By Masaki Kondo
April 23 (Bloomberg) -- Japan’s trading company shares slumped after Mitsui & Co. said profit dropped and it won’t pay a second-half dividend. Carmakers rose as Goldman Sachs Group Inc. recommended investors buy Toyota Motor Corp. and Honda Motor Co.
Mitsui & Co., the nation’s No. 2 trading house, sank 5.1 percent after posting a more than a 50 percent decline in annual profit. Nomura Holdings Inc., Japan’s largest brokerage, sank 3.7 percent on a newspaper report it will post a full-year loss.

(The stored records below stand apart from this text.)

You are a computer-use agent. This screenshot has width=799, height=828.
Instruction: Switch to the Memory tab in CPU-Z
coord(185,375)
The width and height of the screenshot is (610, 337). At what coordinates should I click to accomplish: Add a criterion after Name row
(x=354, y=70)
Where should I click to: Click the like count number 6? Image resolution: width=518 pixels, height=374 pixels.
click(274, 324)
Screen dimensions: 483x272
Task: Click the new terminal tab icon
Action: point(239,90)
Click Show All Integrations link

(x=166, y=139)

Toyota and Honda climbed at least 1.7 percent as Goldman Sachs said the automakers will expand their U.S. market share. Canon Inc. added 3.3 percent after the Nikkei newspaper said the world’s biggest camera maker may post a first-quarter profit.
The Nikkei 225 Stock Average dipped 14.80, or 0.2 percent, to 8,712.50 as of 9:28 a.m. in Tokyo, reversing an early gain. The broader Topix index slid 2.41, or 0.3 percent, to 827.55. The Nikkei’s members traded at 0.98 times book value yesterday, compared with this year’s low of 0.81 on March 9.

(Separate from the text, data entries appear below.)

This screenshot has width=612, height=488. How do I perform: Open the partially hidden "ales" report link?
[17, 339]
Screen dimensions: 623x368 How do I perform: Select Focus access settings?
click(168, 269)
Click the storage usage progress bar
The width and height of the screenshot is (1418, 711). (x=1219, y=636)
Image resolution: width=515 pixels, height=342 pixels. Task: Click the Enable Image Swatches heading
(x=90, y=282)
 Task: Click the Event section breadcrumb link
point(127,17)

“People are waiting for earnings results for trading cues,” Mitsushige Akino, who oversees the equivalent of $615 million at Ichiyoshi Investment Management Co., said in an interview with Bloomberg Television. “As the price-to-book ratio is close to 1, stocks aren’t abnormally cheap like they used to be.”
Canon may report 30 billion yen ($306 million) in operating profit for the three months to March 31, the Nikkei said. Demand for single-lens reflex cameras and a weaker yen helped the company avoid a loss, Nikkei said.